DATA EXCERPTS:
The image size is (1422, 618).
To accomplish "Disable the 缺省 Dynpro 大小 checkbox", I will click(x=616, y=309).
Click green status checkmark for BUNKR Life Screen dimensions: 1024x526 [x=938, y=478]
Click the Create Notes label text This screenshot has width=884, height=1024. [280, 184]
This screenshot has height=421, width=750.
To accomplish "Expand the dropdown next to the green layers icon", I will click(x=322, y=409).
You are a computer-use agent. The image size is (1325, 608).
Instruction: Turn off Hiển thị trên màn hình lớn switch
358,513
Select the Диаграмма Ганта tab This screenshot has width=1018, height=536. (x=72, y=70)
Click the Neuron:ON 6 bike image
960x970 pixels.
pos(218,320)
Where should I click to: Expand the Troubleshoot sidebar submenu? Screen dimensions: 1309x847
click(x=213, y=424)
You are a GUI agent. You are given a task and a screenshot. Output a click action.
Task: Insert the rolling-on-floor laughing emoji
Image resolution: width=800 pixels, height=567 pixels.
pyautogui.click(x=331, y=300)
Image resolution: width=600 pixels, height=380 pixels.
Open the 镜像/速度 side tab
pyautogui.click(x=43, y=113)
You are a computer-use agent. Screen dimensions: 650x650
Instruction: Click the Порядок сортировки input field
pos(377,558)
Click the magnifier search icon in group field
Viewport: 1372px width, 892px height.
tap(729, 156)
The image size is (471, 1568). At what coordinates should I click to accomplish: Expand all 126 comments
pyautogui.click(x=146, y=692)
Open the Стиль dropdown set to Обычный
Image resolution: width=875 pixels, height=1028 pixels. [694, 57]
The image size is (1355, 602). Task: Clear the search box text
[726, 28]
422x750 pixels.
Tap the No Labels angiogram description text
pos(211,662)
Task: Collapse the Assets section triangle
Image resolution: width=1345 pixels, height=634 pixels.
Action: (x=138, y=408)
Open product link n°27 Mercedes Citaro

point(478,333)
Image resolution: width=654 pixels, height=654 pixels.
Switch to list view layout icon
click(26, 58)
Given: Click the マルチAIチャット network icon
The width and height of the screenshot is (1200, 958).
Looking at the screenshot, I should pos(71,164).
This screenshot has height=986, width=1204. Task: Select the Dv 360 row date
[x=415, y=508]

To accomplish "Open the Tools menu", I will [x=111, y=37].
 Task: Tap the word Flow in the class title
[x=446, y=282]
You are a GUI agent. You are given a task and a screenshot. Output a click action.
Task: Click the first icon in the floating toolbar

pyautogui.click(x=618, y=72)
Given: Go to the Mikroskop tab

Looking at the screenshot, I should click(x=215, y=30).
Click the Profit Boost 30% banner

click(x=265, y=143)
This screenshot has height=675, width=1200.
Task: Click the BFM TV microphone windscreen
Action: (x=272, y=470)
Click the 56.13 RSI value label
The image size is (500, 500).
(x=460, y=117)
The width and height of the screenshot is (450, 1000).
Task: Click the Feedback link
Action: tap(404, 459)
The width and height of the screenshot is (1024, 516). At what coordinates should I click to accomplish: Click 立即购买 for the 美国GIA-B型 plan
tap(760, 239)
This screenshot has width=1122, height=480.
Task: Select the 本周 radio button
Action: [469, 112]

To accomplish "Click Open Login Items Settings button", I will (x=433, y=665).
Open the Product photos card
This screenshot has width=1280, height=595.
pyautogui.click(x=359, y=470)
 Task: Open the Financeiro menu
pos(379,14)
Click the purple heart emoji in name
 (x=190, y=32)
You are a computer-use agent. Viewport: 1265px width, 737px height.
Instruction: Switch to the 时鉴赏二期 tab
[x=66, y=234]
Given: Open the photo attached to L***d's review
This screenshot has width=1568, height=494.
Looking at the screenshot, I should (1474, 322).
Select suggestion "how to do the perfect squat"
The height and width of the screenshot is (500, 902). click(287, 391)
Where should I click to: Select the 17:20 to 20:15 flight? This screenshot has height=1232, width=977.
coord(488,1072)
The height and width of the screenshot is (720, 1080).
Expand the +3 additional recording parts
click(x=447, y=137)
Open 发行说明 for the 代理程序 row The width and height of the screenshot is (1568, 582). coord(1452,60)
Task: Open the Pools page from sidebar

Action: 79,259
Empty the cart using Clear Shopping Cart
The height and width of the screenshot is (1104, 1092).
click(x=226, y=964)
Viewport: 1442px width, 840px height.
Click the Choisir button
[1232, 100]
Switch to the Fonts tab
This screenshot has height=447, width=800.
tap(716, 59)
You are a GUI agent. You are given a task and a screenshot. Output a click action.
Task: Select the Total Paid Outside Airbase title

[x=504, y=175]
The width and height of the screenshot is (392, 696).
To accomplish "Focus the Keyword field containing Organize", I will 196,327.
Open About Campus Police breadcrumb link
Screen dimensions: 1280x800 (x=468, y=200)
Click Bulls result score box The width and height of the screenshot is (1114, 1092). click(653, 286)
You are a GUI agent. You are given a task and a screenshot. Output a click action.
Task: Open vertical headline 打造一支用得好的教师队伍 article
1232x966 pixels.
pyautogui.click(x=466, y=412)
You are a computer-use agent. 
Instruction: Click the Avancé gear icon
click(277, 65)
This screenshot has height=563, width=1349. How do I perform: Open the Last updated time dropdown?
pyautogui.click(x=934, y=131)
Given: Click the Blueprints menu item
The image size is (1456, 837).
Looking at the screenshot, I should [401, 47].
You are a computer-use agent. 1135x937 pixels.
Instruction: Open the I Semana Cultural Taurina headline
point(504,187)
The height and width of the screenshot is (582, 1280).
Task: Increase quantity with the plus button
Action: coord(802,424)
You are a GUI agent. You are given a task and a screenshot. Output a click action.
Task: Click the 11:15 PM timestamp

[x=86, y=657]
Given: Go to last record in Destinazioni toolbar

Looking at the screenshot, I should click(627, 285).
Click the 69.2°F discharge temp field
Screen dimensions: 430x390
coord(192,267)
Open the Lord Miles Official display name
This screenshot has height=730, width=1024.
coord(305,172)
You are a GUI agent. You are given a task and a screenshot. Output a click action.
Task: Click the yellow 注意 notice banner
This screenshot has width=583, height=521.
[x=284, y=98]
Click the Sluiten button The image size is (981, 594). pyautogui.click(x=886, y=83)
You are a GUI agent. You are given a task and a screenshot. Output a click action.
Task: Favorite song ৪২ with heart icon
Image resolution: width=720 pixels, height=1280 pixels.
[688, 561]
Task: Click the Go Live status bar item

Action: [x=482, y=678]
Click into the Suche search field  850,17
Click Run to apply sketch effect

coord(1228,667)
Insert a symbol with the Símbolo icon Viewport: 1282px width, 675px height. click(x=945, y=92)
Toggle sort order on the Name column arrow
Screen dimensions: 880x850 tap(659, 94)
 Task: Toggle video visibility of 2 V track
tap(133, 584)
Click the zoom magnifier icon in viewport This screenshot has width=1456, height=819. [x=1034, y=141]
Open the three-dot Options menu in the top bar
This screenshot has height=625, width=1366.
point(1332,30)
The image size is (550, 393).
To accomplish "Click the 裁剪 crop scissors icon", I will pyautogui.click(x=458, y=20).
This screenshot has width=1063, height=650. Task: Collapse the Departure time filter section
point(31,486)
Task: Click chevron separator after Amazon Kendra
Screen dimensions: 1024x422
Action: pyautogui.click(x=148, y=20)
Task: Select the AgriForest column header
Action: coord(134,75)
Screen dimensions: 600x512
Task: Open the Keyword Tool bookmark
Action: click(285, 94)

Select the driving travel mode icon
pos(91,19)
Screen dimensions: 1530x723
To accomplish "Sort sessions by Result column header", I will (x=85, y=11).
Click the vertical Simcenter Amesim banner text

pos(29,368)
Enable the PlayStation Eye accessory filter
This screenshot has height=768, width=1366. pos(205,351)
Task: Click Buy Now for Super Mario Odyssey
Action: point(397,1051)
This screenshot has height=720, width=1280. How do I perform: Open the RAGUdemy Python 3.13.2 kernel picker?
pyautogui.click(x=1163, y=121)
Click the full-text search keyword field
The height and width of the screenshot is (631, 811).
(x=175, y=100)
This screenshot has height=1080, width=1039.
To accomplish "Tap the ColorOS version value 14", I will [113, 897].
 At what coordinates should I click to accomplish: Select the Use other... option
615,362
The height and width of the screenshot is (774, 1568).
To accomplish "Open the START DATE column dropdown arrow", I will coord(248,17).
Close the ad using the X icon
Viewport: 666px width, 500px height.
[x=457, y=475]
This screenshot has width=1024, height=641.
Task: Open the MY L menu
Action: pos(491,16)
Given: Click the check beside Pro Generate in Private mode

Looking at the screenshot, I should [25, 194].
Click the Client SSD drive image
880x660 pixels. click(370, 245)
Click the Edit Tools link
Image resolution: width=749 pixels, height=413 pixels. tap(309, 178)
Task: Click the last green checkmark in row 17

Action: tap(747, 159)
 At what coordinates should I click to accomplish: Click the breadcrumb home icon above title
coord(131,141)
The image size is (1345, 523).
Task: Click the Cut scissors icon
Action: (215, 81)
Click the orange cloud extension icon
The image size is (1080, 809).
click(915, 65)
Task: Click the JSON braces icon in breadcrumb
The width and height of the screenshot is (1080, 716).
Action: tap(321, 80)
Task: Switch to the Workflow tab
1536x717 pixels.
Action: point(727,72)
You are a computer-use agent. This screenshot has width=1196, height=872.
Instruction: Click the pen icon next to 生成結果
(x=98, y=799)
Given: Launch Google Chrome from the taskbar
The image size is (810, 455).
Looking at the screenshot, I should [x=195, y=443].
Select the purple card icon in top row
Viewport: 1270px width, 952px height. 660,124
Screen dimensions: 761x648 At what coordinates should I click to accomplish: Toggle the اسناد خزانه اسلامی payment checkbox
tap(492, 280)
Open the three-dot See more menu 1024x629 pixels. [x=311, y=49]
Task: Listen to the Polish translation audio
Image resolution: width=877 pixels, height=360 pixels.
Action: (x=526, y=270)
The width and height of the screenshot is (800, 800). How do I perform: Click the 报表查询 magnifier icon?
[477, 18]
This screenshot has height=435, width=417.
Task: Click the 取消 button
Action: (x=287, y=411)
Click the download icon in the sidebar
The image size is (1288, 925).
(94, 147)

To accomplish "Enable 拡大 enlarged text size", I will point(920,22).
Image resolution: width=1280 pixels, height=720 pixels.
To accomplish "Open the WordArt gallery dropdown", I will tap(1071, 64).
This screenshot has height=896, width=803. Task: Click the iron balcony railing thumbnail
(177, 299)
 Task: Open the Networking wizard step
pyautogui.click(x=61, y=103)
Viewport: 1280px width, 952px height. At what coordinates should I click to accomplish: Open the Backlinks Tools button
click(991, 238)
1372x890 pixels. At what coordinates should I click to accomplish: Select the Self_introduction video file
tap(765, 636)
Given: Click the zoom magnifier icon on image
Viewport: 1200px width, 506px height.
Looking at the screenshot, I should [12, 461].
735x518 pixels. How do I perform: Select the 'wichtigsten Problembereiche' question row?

TASK TO CARRY OUT: What lines in the material include the string "computer"? Pull each one out.

TASK SOLUTION:
You are a computer-use agent. The image size is (1325, 608).
You are a computer-use agent. Screen dimensions: 650x650
You are a computer-use agent. Viewport: 1265px width, 737px height.
You are a computer-use agent. 
You are a computer-use agent. 1135x937 pixels.
You are a computer-use agent. This screenshot has width=1196, height=872.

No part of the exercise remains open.